From 1b9ba69c52f9324884e1e6bf81be394141b7724a Mon Sep 17 00:00:00 2001
From: Bruno Charest <bruno.charest@gmail.com>
Date: Thu, 28 May 2026 15:23:51 -0400
Subject: [PATCH] =?UTF-8?q?perf:=20O(T)=20stemming=20instead=20of=20O(S?=
 =?UTF-8?q?=C3=97T)=20=E2=80=94=20fixes=2015min=20index=20freeze?=
MIME-Version: 1.0
Content-Type: text/plain; charset=UTF-8
Content-Transfer-Encoding: 8bit

Replace double-nested stem loop (stems × tokens) with single-pass
stem frequency map. For 100 unique tokens per file: 10,000 iterations
→ 100 iterations per file. Critical for large vaults.
---
 backend/search.py | 34 ++++++++++++++++++----------------
 1 file changed, 18 insertions(+), 16 deletions(-)

diff --git a/backend/search.py b/backend/search.py
index 61e4135..096b2c9 100644
--- a/backend/search.py
+++ b/backend/search.py
@@ -406,16 +406,17 @@ class InvertedIndex:
                 for token in tokens:
                     tf[token] += 1
                 # Also index stemmed forms (French stemming)
-                stems = stem_tokens(list(tf.keys()))
+                # Compute stem frequencies in one pass instead of O(S×T)
+                stem_freqs: Dict[str, int] = defaultdict(int)
+                for token, freq in tf.items():
+                    stemmed = stem_token(token)
+                    if stemmed != token:  # only index stem if different
+                        stem_freqs[stemmed] += freq
                 for token, freq in tf.items():
                     self.word_index[token][doc_key] = freq
-                for stem in stems:
-                    # Accumulate frequency for stem (sum of all forms mapping to same stem)
-                    stem_freq = self.word_index[stem].get(doc_key, 0)
-                    for token, freq in tf.items():
-                        if stem_token(token) == stem:
-                            stem_freq += freq
-                    self.word_index[stem][doc_key] = stem_freq
+                for stem, freq in stem_freqs.items():
+                    existing = self.word_index[stem].get(doc_key, 0)

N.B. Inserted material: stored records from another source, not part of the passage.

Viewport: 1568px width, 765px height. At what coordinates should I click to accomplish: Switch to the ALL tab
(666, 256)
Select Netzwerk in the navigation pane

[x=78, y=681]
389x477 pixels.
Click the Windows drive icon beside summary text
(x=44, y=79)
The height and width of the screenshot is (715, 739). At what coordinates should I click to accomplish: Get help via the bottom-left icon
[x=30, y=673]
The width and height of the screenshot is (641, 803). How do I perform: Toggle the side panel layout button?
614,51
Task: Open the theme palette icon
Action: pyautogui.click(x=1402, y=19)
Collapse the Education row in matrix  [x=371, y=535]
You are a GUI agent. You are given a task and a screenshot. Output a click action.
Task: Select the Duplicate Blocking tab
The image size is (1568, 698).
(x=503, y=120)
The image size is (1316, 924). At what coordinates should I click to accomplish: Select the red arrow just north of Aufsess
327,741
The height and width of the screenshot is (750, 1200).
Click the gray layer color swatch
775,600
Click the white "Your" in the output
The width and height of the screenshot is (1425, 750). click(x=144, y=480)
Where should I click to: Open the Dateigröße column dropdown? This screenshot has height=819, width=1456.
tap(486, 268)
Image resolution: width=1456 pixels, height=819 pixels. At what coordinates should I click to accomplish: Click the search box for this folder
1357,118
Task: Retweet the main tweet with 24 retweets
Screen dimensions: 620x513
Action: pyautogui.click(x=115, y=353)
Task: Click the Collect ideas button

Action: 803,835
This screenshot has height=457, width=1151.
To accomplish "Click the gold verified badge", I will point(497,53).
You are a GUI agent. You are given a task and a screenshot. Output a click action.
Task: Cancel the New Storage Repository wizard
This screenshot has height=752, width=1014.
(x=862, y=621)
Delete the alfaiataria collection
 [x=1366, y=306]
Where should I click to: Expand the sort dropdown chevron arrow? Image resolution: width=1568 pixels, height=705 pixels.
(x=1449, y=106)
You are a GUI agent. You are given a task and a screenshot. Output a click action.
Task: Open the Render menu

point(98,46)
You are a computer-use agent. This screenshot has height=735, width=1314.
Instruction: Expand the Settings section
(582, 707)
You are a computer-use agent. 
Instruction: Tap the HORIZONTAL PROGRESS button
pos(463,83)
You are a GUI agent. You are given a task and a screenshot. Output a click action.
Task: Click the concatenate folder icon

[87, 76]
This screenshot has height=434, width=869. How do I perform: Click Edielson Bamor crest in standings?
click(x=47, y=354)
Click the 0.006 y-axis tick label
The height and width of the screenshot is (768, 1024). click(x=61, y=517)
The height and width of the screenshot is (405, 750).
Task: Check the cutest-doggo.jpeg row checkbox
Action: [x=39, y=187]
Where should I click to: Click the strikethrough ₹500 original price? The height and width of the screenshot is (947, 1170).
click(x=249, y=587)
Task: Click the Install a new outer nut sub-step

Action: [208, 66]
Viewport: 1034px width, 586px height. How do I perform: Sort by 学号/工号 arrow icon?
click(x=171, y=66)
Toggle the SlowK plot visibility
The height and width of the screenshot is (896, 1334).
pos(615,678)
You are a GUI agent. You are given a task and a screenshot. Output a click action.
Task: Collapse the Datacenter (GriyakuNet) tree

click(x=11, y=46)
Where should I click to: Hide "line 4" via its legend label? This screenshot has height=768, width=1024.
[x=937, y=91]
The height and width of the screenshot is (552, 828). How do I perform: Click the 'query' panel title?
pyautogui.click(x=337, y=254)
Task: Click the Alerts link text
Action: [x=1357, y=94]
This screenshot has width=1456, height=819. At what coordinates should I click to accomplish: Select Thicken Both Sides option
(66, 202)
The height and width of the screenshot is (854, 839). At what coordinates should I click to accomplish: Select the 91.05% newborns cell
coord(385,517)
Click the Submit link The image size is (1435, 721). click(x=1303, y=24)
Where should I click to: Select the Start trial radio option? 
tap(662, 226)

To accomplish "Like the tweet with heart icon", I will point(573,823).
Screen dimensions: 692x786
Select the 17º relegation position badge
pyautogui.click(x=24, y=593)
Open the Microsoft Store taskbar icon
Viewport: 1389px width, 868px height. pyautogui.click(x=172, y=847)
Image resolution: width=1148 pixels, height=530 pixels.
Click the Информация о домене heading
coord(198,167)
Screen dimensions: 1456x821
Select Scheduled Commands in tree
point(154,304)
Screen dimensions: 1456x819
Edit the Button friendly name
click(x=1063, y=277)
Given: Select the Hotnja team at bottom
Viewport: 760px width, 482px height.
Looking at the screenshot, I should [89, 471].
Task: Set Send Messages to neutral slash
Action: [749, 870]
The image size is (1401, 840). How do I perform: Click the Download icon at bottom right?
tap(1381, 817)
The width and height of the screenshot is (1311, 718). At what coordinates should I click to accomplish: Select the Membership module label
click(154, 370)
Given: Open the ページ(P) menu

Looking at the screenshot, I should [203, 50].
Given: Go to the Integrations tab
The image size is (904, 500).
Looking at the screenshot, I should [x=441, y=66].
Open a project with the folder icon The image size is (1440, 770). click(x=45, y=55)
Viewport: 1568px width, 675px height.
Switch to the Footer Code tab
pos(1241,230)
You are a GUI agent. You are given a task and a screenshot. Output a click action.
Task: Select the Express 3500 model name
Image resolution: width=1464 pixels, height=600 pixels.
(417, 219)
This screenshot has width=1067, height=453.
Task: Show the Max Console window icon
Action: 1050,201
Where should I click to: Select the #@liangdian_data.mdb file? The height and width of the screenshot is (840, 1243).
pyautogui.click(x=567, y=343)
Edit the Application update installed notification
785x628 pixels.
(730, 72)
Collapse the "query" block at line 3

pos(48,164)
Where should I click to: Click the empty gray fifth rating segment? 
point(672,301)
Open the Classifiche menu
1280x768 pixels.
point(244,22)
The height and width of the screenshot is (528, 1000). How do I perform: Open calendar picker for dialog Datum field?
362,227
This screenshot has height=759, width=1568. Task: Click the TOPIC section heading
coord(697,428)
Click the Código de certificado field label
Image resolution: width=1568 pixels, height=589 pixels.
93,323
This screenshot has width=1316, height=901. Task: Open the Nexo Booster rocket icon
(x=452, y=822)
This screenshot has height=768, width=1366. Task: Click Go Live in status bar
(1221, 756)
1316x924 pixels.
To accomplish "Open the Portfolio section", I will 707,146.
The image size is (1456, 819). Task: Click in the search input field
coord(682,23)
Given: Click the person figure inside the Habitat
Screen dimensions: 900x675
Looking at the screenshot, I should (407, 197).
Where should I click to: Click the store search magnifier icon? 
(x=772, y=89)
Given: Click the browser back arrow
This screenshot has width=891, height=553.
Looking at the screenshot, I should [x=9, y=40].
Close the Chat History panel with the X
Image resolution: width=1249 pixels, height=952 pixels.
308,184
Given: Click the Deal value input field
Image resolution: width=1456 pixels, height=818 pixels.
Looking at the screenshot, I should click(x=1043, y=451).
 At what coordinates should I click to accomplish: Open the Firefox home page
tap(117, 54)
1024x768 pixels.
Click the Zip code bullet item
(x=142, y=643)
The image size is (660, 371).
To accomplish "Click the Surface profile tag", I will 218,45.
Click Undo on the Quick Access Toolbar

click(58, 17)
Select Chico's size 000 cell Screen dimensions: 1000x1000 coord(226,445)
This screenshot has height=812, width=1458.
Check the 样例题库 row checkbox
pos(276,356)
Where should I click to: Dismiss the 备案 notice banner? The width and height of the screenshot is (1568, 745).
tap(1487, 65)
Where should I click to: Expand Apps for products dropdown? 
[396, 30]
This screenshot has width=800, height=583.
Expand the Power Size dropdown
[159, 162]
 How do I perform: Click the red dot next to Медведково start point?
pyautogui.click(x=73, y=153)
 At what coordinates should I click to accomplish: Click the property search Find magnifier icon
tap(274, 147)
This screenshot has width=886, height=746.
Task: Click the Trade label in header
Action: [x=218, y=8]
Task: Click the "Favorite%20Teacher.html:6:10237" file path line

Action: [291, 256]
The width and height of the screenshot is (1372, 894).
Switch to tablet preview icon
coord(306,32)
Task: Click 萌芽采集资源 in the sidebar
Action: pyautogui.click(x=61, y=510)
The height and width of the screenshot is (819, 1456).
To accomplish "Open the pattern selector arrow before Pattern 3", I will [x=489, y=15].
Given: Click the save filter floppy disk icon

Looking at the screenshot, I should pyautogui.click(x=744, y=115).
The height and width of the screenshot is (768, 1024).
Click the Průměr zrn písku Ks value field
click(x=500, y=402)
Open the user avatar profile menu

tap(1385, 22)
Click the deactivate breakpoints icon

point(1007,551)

+                    self.word_index[stem][doc_key] = existing + freq
 
             # --- Tag indexes ---
             for tag in vault_data.get("tags", {}):
@@ -479,20 +480,21 @@ class InvertedIndex:
         for token in tokens:
             if token:
                 tf[token] += 1
-        # Also compute stems
-        stems = stem_tokens(list(tf.keys()))
+        # Also compute stems in one pass
+        stem_freqs: Dict[str, int] = defaultdict(int)
+        for token, freq in tf.items():
+            stemmed = stem_token(token)
+            if stemmed != token:
+                stem_freqs[stemmed] += freq
         for token, freq in tf.items():
             if not self.word_index.get(token):
                 self._sorted_tokens.add(token)
             self.word_index[token][doc_key] = freq
-        for stem in stems:
-            stem_freq = self.word_index[stem].get(doc_key, 0)
-            for token, freq in tf.items():
-                if stem_token(token) == stem:
-                    stem_freq += freq
+        for stem, freq in stem_freqs.items():
             if not self.word_index.get(stem):
                 self._sorted_tokens.add(stem)
-            self.word_index[stem][doc_key] = stem_freq
+            existing = self.word_index[stem].get(doc_key, 0)
+            self.word_index[stem][doc_key] = existing + freq
 
     def remove_document(self, vault_name: str, path: str):
         """Remove a single document incrementally."""